Statistics #6 | Models, Statistical Inference and Learning

2019-02-02 2. Statistics Comments

6.1 Introduction

Statistical Inference, or “learning” as it is called in computer science, is the process of using data to infer distribution that generated the data.

A statistical model $\Im$ is a set of distributions (or densities or regression functions)
Parametric model : is a set of $\Im$ that can be parameterized by a finite number of parameters
If we assume that the data come from a Normal distribution, then It would be two-prarmeter model.
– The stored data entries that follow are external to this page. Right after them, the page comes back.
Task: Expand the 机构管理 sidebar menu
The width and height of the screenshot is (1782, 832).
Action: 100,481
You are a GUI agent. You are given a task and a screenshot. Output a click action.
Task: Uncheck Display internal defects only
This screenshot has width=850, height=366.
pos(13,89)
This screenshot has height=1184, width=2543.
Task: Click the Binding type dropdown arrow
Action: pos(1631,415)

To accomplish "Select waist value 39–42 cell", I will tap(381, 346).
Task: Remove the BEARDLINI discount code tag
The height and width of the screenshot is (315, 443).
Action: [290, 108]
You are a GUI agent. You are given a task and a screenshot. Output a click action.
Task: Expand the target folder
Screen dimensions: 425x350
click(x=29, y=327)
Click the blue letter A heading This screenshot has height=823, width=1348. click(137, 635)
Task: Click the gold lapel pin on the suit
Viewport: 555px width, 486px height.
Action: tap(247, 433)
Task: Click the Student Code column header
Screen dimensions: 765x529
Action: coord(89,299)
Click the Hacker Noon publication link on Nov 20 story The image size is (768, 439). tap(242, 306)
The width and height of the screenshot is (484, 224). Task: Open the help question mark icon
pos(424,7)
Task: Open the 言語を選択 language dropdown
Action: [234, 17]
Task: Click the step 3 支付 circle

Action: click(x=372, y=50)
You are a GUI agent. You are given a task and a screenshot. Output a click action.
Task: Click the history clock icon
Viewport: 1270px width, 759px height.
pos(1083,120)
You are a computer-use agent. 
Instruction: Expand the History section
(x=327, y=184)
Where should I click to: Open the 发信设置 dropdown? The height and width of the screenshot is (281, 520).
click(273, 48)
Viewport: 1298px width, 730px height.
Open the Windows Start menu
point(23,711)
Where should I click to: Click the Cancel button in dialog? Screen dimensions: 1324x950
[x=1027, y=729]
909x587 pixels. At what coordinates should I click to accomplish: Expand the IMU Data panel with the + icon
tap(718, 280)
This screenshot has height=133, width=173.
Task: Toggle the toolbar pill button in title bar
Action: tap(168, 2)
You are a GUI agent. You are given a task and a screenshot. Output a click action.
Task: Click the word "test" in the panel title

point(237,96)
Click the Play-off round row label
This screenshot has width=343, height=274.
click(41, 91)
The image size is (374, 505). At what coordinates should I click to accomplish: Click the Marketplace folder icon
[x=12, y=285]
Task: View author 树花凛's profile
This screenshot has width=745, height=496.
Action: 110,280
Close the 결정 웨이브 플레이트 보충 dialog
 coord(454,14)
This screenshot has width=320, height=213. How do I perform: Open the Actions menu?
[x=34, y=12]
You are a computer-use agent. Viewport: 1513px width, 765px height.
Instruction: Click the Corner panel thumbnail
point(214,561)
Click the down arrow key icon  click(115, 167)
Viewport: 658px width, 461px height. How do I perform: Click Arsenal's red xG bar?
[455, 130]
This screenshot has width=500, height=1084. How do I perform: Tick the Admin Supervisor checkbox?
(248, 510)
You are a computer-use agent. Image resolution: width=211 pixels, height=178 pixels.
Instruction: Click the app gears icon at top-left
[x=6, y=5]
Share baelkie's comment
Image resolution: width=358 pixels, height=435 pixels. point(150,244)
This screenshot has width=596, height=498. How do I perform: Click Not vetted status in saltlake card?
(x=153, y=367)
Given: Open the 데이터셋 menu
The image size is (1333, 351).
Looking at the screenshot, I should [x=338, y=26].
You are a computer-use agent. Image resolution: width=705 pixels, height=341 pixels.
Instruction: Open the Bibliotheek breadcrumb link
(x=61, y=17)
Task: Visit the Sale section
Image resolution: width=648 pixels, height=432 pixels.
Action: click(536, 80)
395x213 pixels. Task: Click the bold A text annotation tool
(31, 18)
$$ \Im = {f(x; \mu \sigma) = \frac{1}{\sigma \sqrt{2 \pi}}} exp {-\frac{1}{2 \sigma^2}(x-\mu)^2 } $$

$$ \Im = {f(x; \theta) : \theta \in \Theta }$$

Non-Parametric model : is a set $\Im$ that cannot be parameterized by a finited number of parameters.
Frequentists and Bayesians : The two dominant approaches to statistical inference are called frequentists inference and Bayyesian Inference.

Many inferential problems can be identified as being one of three types : estimation, confidence sets, or hypothesis testing.
Point Estimation : refers to providing a single “best guess” of some quantity of interest
Confidence Sets : A $1-\alpha$ confidence interval for a parameter $\theta$ is an interval $C_n = (a,b)$ where $a = a(X_1, … , X_n)$ and $b = b(X_1, … , X_n)$
Hypothesis Testing : In hypothesis testing, we start with some default theory , called null hypothesis, and we ask if the data provide sufficient evidence to reject the theory.